• [PASSAGE SHOWN]
===============

LindexURI

Hadoop URI utility


License
MIT
Install
pip install LindexURI==0.1.2

Documentation

LindexURI

BigData URI utility

The idea is that every information stored is addressable using a URI, in this case we like to work with HDFS and HIVE. There

LindexURI.isValid( uri ) : returns true if the URI is valid, it's a static method and can be used in a quick way.

luri = LindexURI(uri)

luri.isPartitioned()

returns true if the HIVE uri is defining a partitioned table

if uri == "hive://databasename/tablename?dt=201212" luri.isPartitioned returns True.

luri.getPartitions()

returns a dictionary that describes the HIVE partition

if uri == "hive://databasename/tablename?dt=201212" luri.getPartitions() returns

OrderedDict( 'dt': '201212' )

luri.getDatabase()

gets the database name from the HIVE uri ( this can be modified to work also with HDFS paths )

if uri == "hive://databasename/tablename?dt=201212" luri.getDatabase() returns 'databasename'

luri.getTable()

gets the table name from HIVE uri, can be modified to work also with HDFS paths

if uri == "hive://databasename/tablename?dt=201212" luri.getDatabase() returns 'tablename'

luri.getHDFSHostName()

gets the HDFS hostname

if uri == "hdfs://hdfs-prod/warehouse/databasename.db/tablename.db/dt=201212" luri.getHDFSHostName returns 'hdfs-prod'

luri.getHDFSPath()

===============

• [COLLECTED MATERIAL]
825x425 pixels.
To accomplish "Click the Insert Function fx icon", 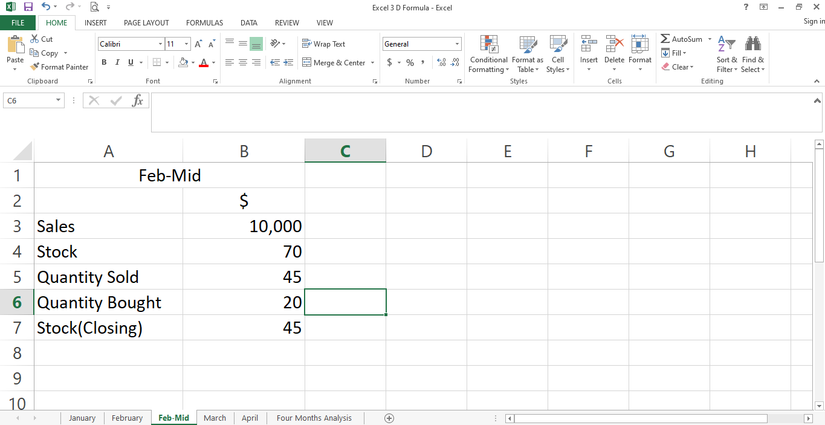I will coord(138,100).

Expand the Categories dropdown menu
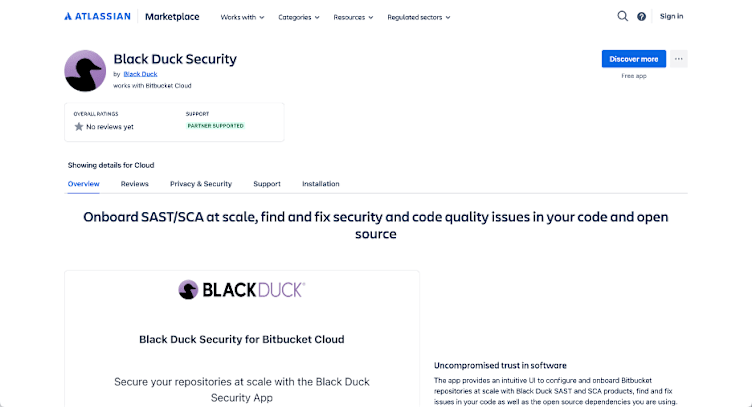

===============

• [TASK INSTRUCTIONS]
Continue the LindexURI documentation from the point where it ends. The listing has no connection to the LindexURI documentation.

• [SOLVED PROBLEM]
gets the path from the HDFS uri

if uri == "hdfs://hdfs-prod/warehouse/databasename.db/tablename.db/dt=201212" luri.getHDFSPath() returns 'warehouse/databasename.db/tablename.db/dt=201212'

luri.getSchema()

gets the schema

if uri == "hdfs://hdfs-prod/warehouse/databasename.db/tablename.db/dt=201212" luri.getSchema() returns 'hdfs'

luri.getPartitionsAsHDFSPath()

converts the partition coordinates into an HDFS path

p = OrderedDict( 'dt' : '201212', 'country': 'AU' ) dt=201212&country=AU

luri.getHDFSPathAsPartition()

converts the HDFS path into a partition coordinates dictionary

   'hdfs://hdfs-production/Vault/Docomodigital/Production/Newton/events/prod/year=2018/month=08/day=07/hour=09'

    root path : "/Vault/Docomodigital/Production/Newton/events/prod/"

    partitions : {
        "year" : "2018",
        "month" : "08",
        "day" : "07",
        "hour" : "09"
    }

luri.looksPartitioned()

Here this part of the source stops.